Baca berita dengan sedikit iklan, klik di sini
TEMPO.CO, Jakarta - Pusat Vulkanologi dan Mitigasi Bencana Geologi (PVMBG) memastikan bahwa gempa tektonik yang terjadi di Kabupaten Kuningan, Jawa Barat, tidak berdampak pada aktivitas vulkanik di Gunung Ciremai. Hal ini diungkapkan oleh Ketua PVMBG Pos Pengamatan Gunung Ciremai, Jajat Sudrajat, yang menegaskan bahwa kondisi Gunung Ciremai tetap normal dan tidak terpengaruh oleh gempa. “Sejauh ini hasil pengamatan kami, kondisi Gunung Ciremai tetap normal dan tidak terpengaruh dengan peristiwa gempa,” kata Jajat Sudrajat di Kuningan, Sabtu, 27 Juli 2024.
Dari hasil pemantauan yang dilakukan, Gunung Ciremai terpantau dalam kondisi normal tanpa adanya aktivitas vulkanik yang membahayakan. Jajat menjelaskan bahwa gempa tektonik di Kuningan terjadi sebanyak tiga kali, dengan guncangan terakhir yang dirasakan pada Jumat, 26 Juli 2024, memiliki kekuatan 3,9 magnitudo.

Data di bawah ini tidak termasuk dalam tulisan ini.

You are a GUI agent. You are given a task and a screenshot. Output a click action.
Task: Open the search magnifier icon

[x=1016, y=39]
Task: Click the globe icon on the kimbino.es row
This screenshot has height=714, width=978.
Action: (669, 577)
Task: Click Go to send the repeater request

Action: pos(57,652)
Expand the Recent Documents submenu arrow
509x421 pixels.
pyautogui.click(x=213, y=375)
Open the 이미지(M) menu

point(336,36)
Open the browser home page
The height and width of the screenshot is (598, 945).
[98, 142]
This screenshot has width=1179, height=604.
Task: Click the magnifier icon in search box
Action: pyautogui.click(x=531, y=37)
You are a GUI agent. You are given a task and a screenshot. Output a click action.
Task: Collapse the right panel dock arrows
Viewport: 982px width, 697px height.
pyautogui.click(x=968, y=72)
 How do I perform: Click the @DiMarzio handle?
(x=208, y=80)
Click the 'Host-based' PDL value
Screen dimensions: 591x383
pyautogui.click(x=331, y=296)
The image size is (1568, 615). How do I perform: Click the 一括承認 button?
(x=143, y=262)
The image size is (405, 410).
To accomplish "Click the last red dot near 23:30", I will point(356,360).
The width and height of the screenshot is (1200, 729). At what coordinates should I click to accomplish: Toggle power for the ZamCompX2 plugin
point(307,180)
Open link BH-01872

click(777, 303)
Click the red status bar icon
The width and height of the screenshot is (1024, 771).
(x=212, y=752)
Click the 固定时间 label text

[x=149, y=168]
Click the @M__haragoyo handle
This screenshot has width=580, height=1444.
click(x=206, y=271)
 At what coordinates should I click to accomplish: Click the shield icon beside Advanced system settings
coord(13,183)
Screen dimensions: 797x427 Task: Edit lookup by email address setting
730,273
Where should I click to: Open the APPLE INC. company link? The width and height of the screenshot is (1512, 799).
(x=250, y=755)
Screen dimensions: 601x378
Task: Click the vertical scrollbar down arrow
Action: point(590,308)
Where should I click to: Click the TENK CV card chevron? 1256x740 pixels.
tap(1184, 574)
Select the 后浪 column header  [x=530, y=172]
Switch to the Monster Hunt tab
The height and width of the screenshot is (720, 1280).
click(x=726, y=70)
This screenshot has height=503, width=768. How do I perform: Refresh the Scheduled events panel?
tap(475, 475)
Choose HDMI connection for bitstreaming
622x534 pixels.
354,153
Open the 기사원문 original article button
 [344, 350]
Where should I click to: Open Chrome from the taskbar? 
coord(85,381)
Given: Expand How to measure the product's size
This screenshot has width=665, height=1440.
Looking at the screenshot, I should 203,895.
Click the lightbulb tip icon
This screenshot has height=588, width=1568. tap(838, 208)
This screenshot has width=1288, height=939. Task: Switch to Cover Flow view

Gempa tersebut diduga disebabkan oleh aktivitas tektonik pada sesar Baribis, bukan oleh kegiatan vulkanik di Gunung Ciremai. Pusat gempa juga berada cukup jauh dari Gunung Ciremai, sekitar 15 kilometer di kawasan Darma, Kuningan.
“Sampai kejadian gempa terakhir itu, jenis gempa vulkanik belum terekam di seismograf kami. Untuk saat ini aman, karena gempa kemarin itu kemungkinan akibat aktivitas sesar Baribis,” tambah Jajat, dikutip dari Antara.
Mengenal Seismograf
Dilansir dari see.leeds.ac.uk, gempa bumi terjadi ketika patahan tergelincir atau magma membelah kerak bumi dan menghasilkan gelombang seismik yang merambat melalui Bumi, mirip dengan riak air yang terbentuk ketika batu dijatuhkan ke dalam air. Untuk merekam gelombang seismik ini, digunakan alat yang disebut seismograf.
Seismograf terdiri dari dua bagian utama, yaitu seismometer dan alat perekam. Seismometer bertugas mendeteksi dan mengukur gelombang pergerakan tanah. Alat ini berisi bobot dan pena yang terhubung ke pegas.
Seismograf dipasang dengan kokoh ke tanah sehingga saat terjadi gempa, alat ini bergerak bersama tanah, sedangkan bobot dan pena tetap diam. Pena tersebut kemudian bergerak melintasi kertas yang berputar, mencatat gelombang seismik. Hasil rekaman ini disebut seismogram, yang digunakan untuk menganalisis gempa bumi.
Cara Kerja Seismograf
Dikutip dari NSF Seismological Facility for the Advancement of Geoscience (SAGE), seismograf bekerja berdasarkan prinsip inersia, yaitu benda yang diam cenderung tetap diam kecuali ada gaya yang mempengaruhinya.
Dalam hal ini, bobot cenderung tetap diam sementara rangka dan drum bergerak. Seismometer yang digunakan dalam studi gempa bumi sangat sensitif terhadap gerakan tanah, bahkan gerakan sekecil 1/10.000.000 sentimeter dapat terdeteksi di lokasi yang sangat tenang.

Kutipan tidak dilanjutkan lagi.